Mining Location Data For Consumer Insight

Last month, Google employee Lisa Gevelber wrote an article for the company’s “Think With Google” solution site discussing the value of location data from mobile search. Google, the largest player in search, has a phenomenal data set for understanding consumer intent -- which, analyzed in the context of location and time, can help marketers gain insight into consumers’ behavior and mindsets.  

While the application of these insights could be a geotargeted media strategy, Gevelber highlights ways in which advertisers are using geotemporal data to inform decisions around audience segmentation and creative strategy before a media plan is even crafted. For example, Gevelber prompts marketers to think about how data like regional variations in recipe searches might influence which menu items a restaurant chooses to feature in local promotions.

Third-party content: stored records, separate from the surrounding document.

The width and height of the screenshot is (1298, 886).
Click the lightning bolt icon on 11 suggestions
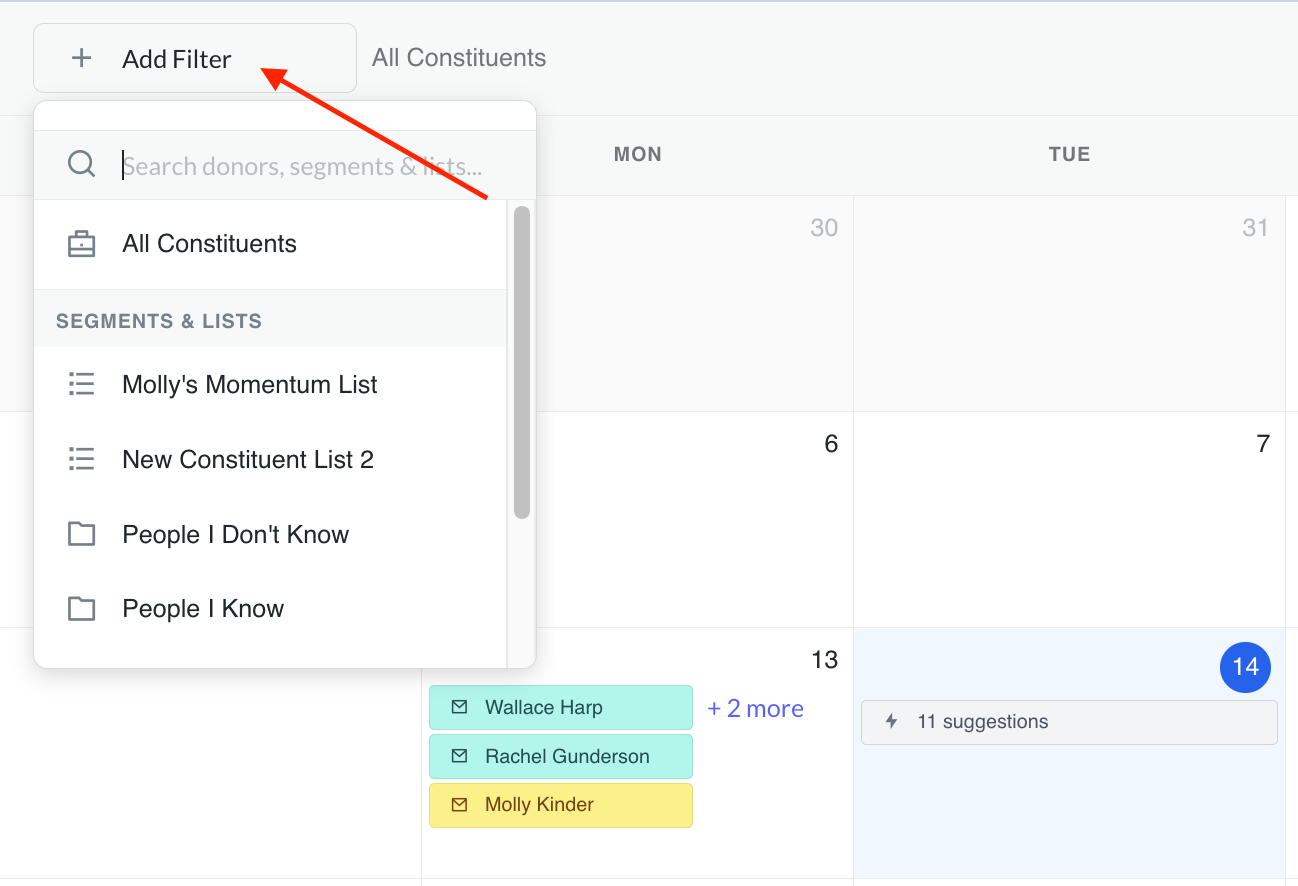(892, 721)
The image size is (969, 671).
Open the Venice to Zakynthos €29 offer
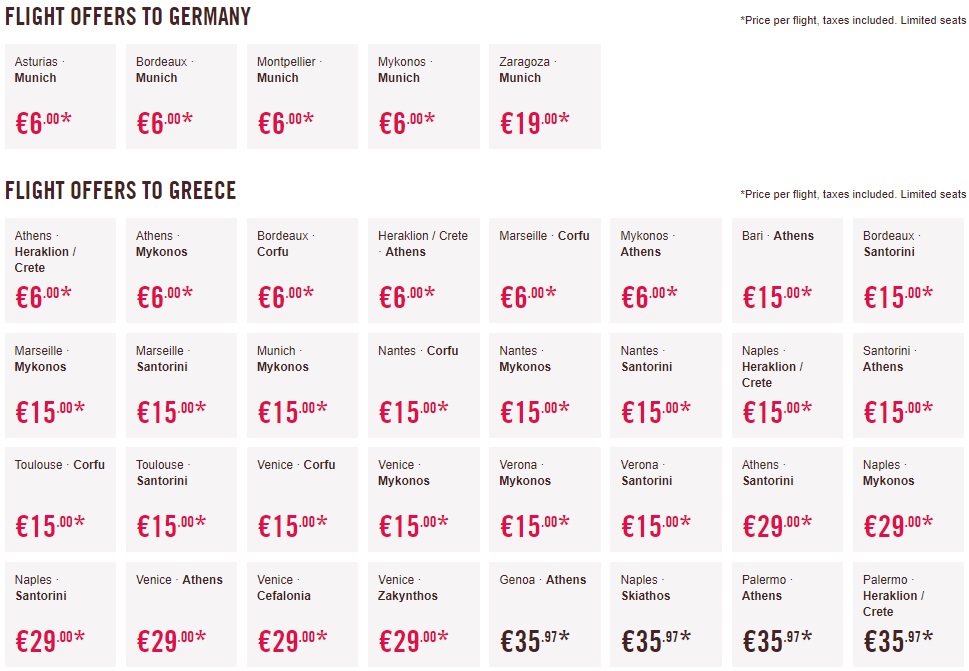click(423, 614)

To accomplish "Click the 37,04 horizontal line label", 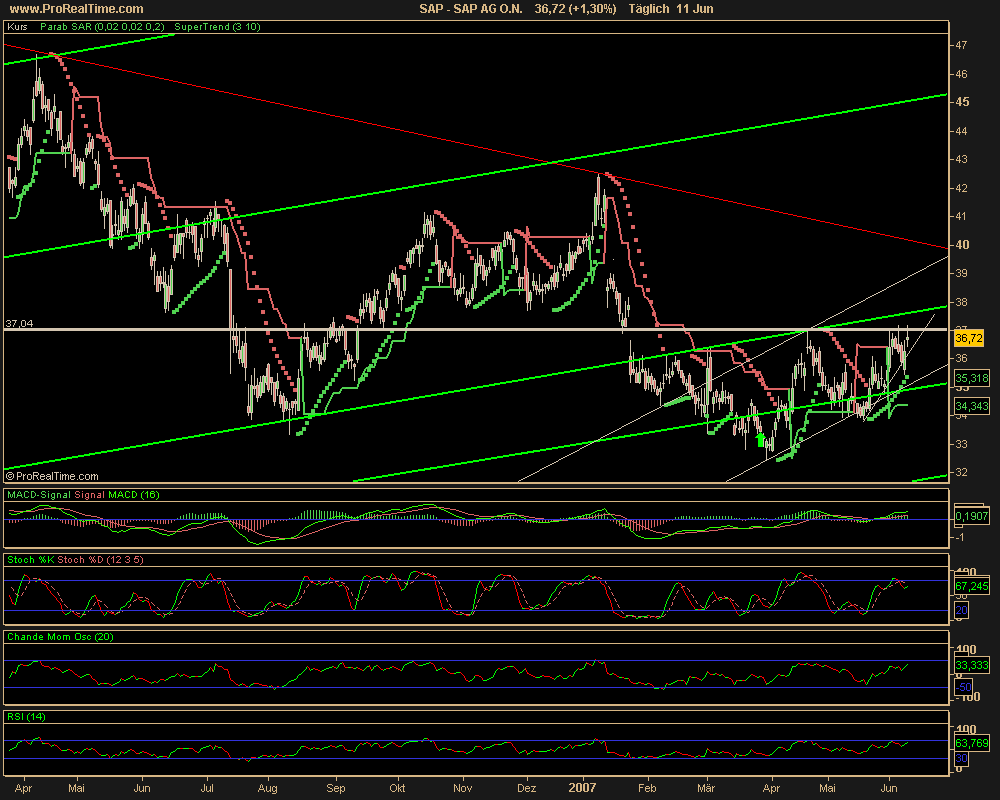I will coord(20,323).

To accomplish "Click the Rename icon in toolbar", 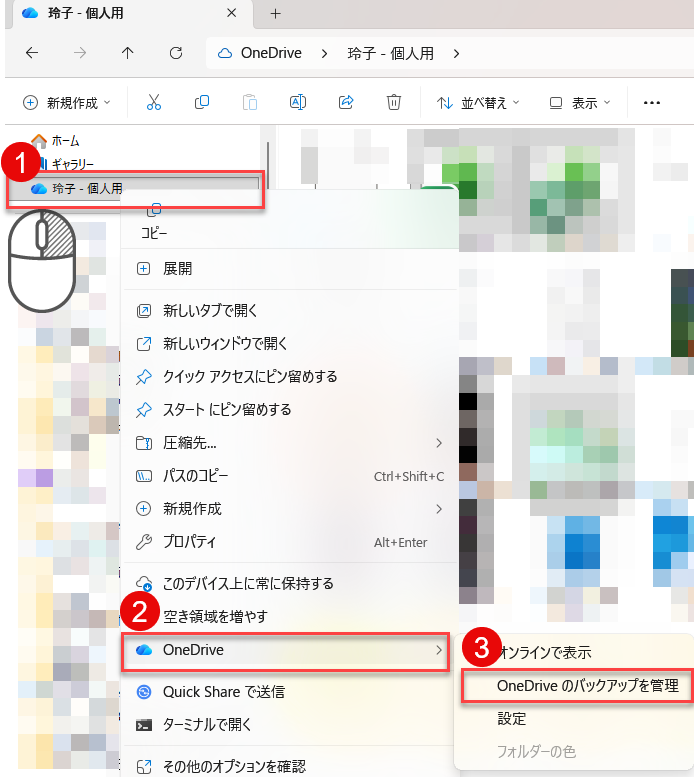I will click(297, 102).
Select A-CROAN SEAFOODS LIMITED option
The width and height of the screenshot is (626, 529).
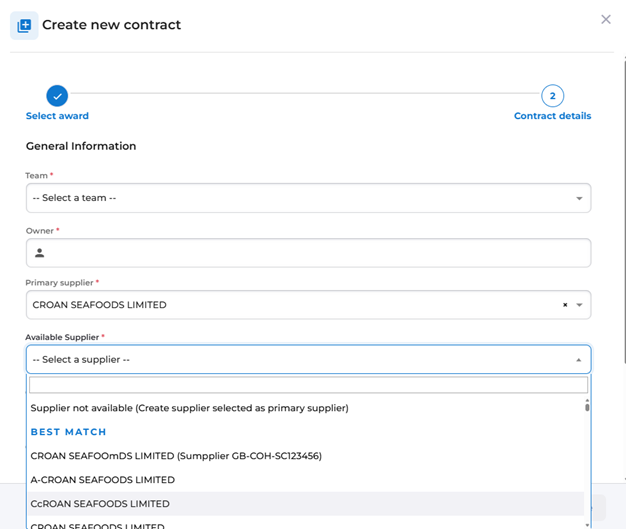(x=102, y=480)
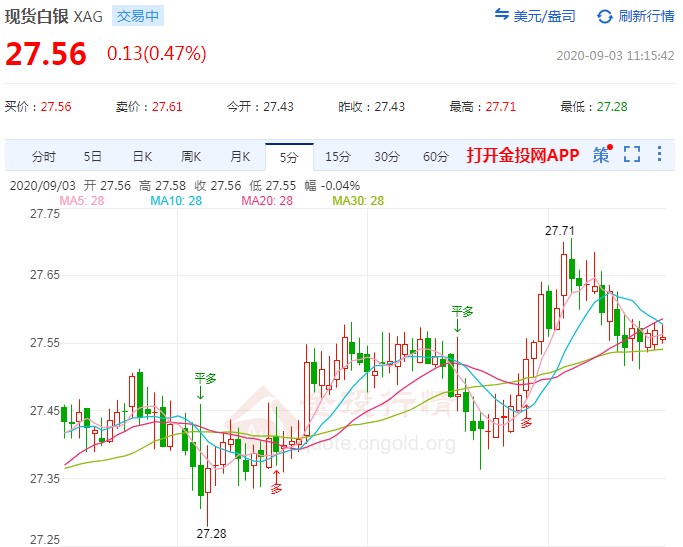Click the 刷新行情 refresh text
683x547 pixels.
pos(646,16)
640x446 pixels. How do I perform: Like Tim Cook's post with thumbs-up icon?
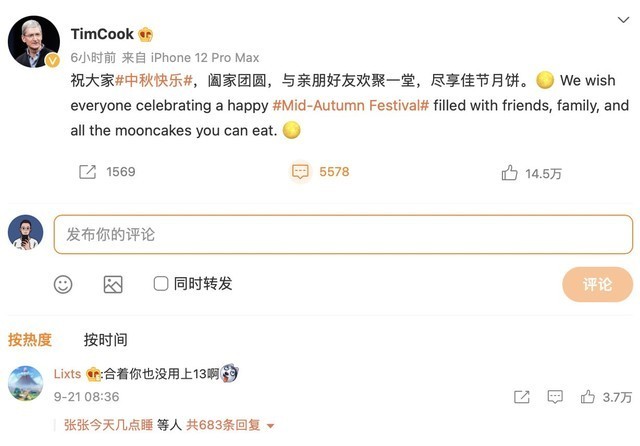pos(510,173)
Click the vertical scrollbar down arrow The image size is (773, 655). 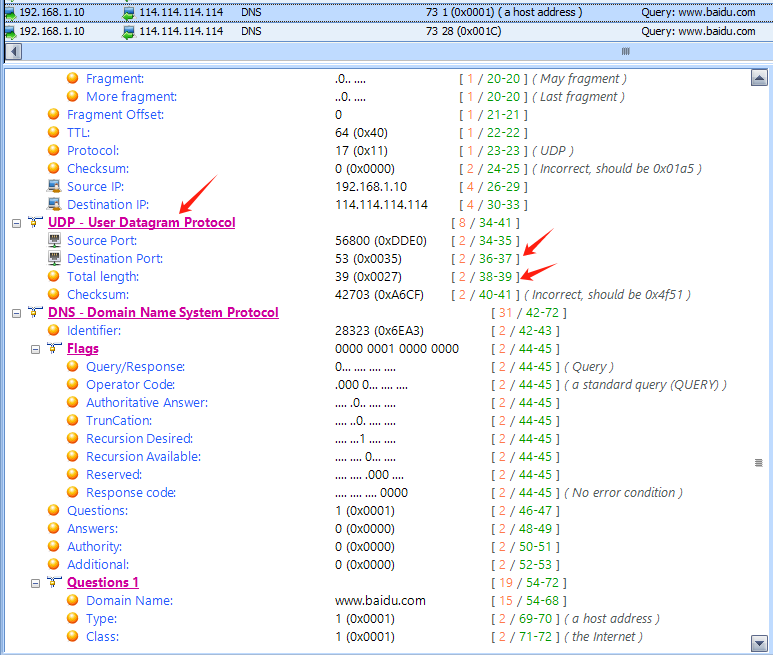click(759, 642)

Mobile search is only the tip of the iceberg when it comes to geotemporal data sets that can help advertisers better understand consumer behavior. Passive sources of geotemporal data can provide marketers with more granular insight into how consumers’ location behavior changes as they move about their day-to-day. Mobile devices are constantly communicating with cellular towers so that triangulation can be used to get an accurate position of a consumer at a point in time. Furthermore, many apps (including Google’s) are location-enabled and have passive location capabilities leveraging a mobile device’s GPS and motion sensors.

By analyzing such vast sources of geotemporal data, advertisers will be able to gain a more complete view of consumers’ real-world behavior. Understanding how location informs a singular behavior, like search, as Gevelber’s article highlights, is the first step. The next step, of course, is analyzing consumers’ location over time to uncover valuable patterns that speak to routine -- the holy grail of consumer insight.

People are not defined by a singular demographic trait, neither are they defined by a singular geographic location. Consumers may live in one location, and work in another, frequenting the same routes as they commute in between. They may visit certain restaurants during the week, and others on the weekend. They may travel for business or pleasure, even dwell in different locations during different seasons.

As advertisers dive into new and expansive sources of location data, it will be exciting to see how this knowledge of real-world behavior shapes the way brands understand and communicate with consumers.